» **Information shown**
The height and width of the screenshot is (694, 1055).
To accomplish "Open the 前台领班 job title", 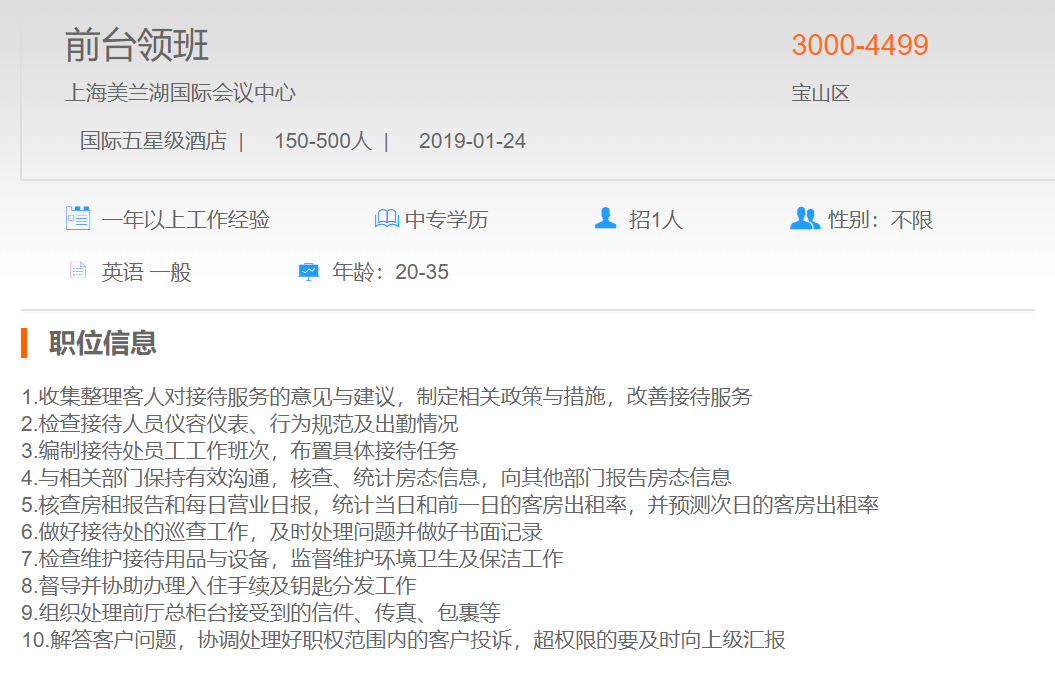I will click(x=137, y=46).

---

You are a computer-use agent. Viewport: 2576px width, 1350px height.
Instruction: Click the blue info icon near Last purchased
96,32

* * *

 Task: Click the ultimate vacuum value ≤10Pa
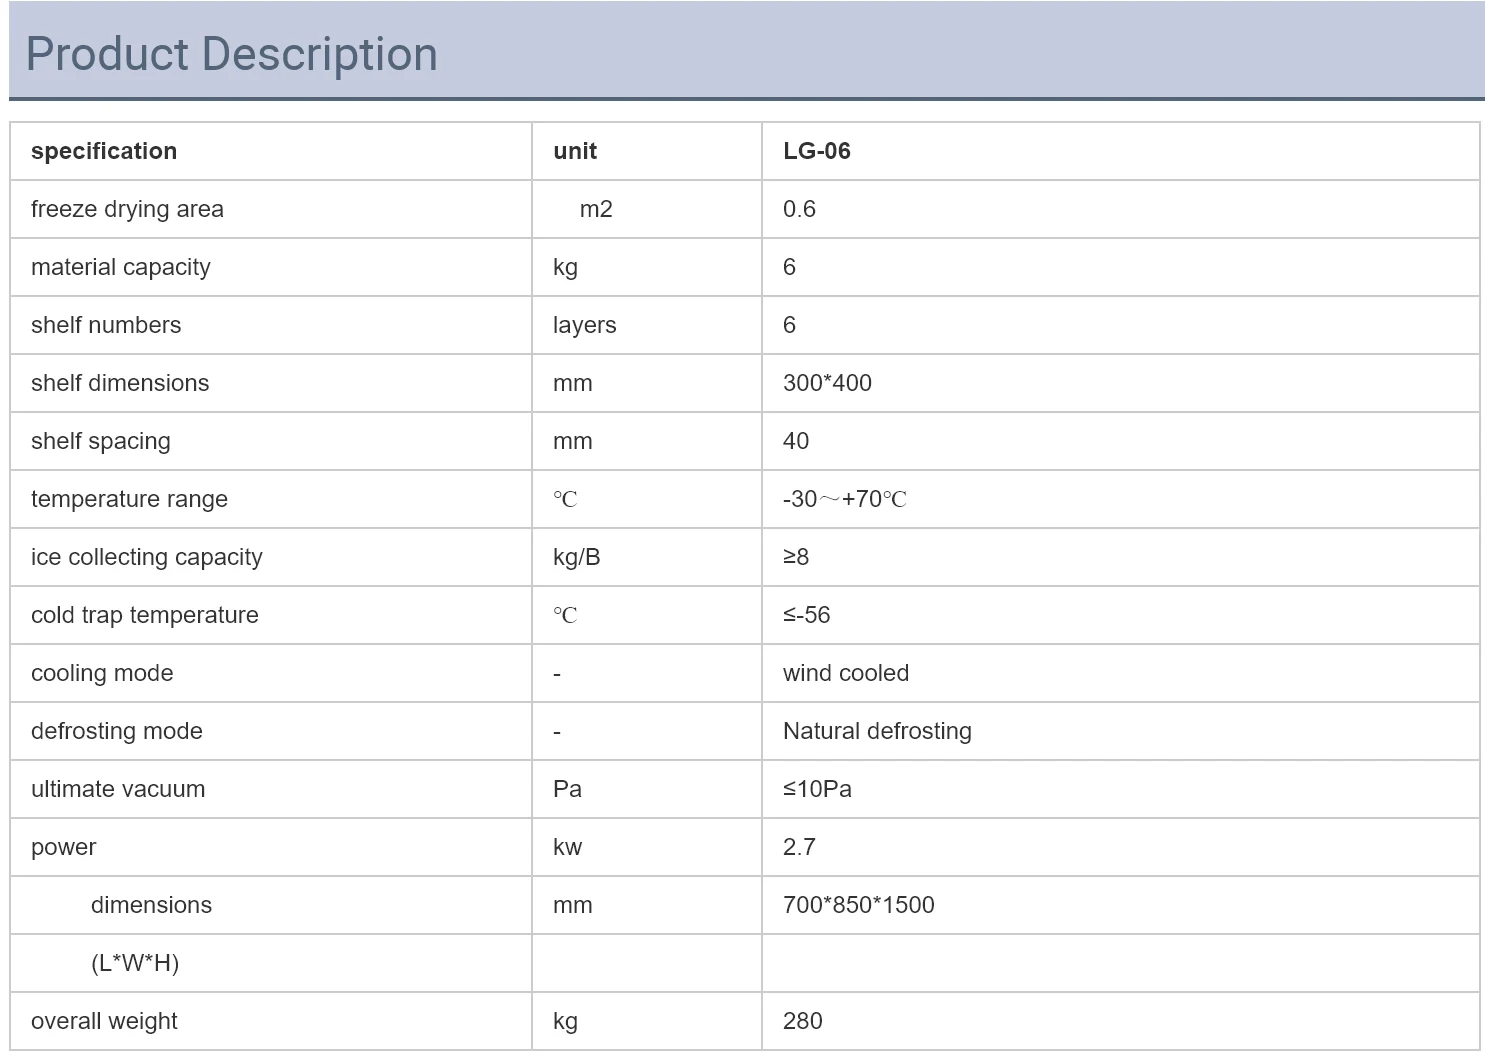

» **Your goal**
The lines holding the string "height" in the listing above are what you should copy out.

» **Task response**
The height and width of the screenshot is (694, 1055).
You are a computer-use agent. Viewport: 2576px width, 1350px height.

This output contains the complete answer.